The splitting of arithmetic skills into two models---fact recall and procedural skills---is supported by studies of brain-damaged subjects (McCloskey & Caramazza 1985; McCloskey, Aliminosa & Sokol 1991). Figure 1.1 shows the structure of the number-processing system. This structure was devised by noting that particular components of the system can be selectively damaged. For example, one subject (RR) was asked to read Arabic numbers aloud. For 37 000 he said "Fifty-five thousand", for 2 he said "one" (McCloskey & caramazza 1985, pp. 187-188). Yet RR could determine which of two presented numbers was larger, and had no trouble selecting a pile of tokens that corresponded to a presented Arabic number. It seems that RR had no difficulty in comprehending and representing number, but was impaired in production alone.

This, and other experiments, led McCloskey & Caramazza (1985) to propose the structure shown in figure 1.1. The model of arithmetic memory deals with the "arithmetic facts" and "abstract representation" parts of the figure. The multicolumn model is concerned with the "calculation procedures" part of the structure.
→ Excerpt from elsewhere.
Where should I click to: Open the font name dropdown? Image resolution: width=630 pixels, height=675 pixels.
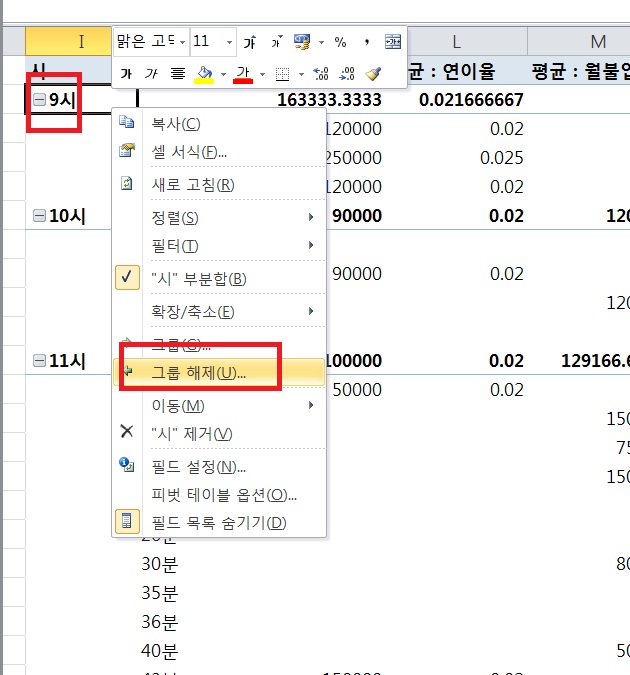point(181,42)
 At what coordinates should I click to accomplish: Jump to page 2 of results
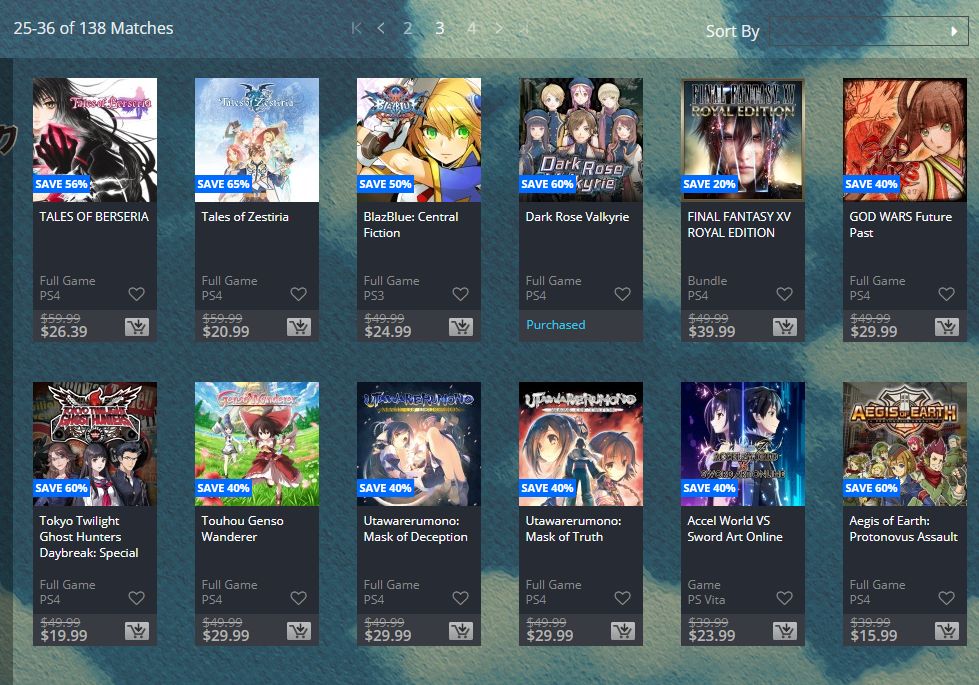click(408, 28)

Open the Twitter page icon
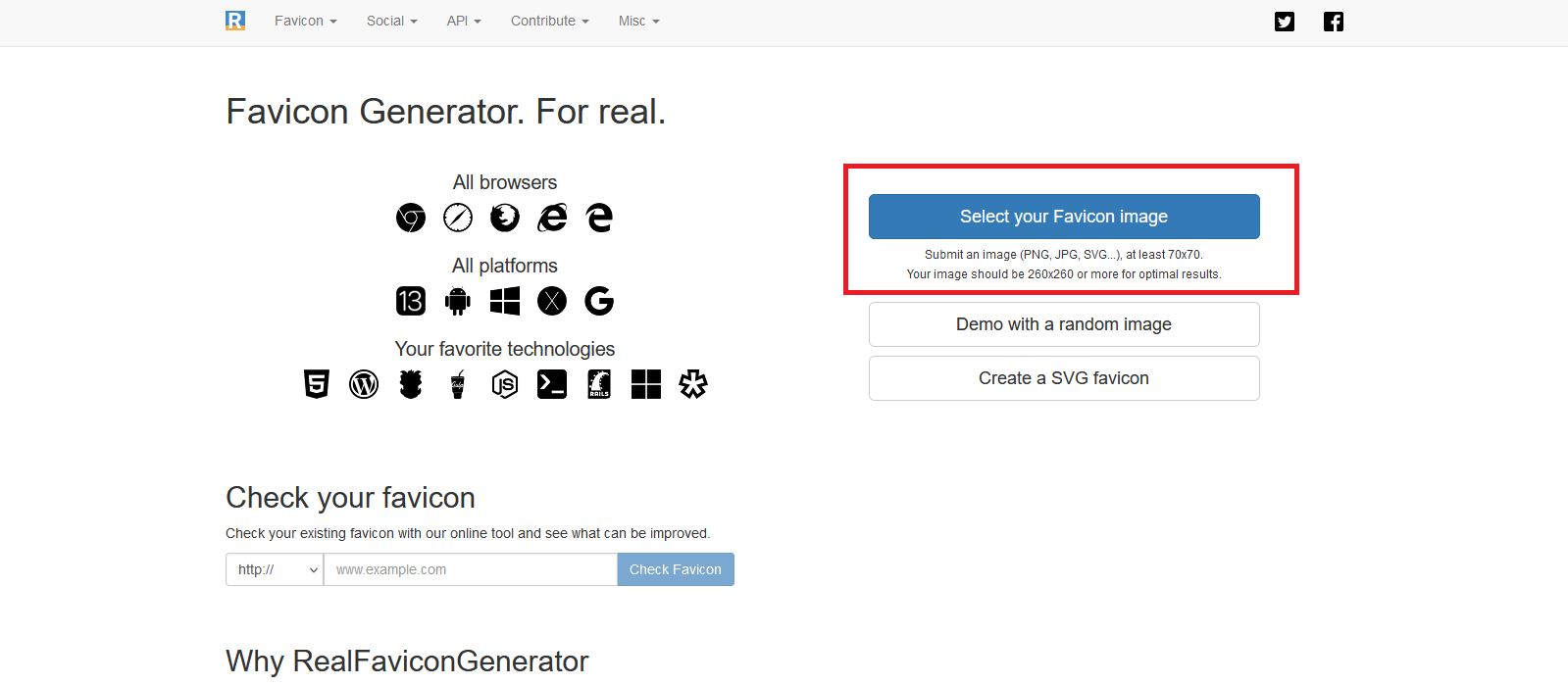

There are two major aims. First, to build an explicitly specified model of memory for multiplication facts. Previous models have been poorly specified---either not implemented at all, or making assumptions such as the probability of an error being proportional to answer node activation. These details need to be fleshed out in order to understand the importance of various assumptions, or changes to assumptions. Hence, the first contribution is an explicit model that can be tested and criticised. Variations on the model aim to understand the causes of the phenomenon. The causes include the frequency of problems, the creation of false associations and the nature of the facts themselves.

The second aim is to demonstrate an alternative to production system models of multicolumn arithmetic, and to show that such an approach is useful. This constitutes the first connectionist model of this phenomena. Errors are characterized as perturbations to processing trajectories, rather than faulty rules or repairs to impasses. This view conceptualizes learning as the formation and differentiation of states in something similar to a finite state machine. In addition, the analysis of the system is a useful analysis of a sequential network learning a large structured problem.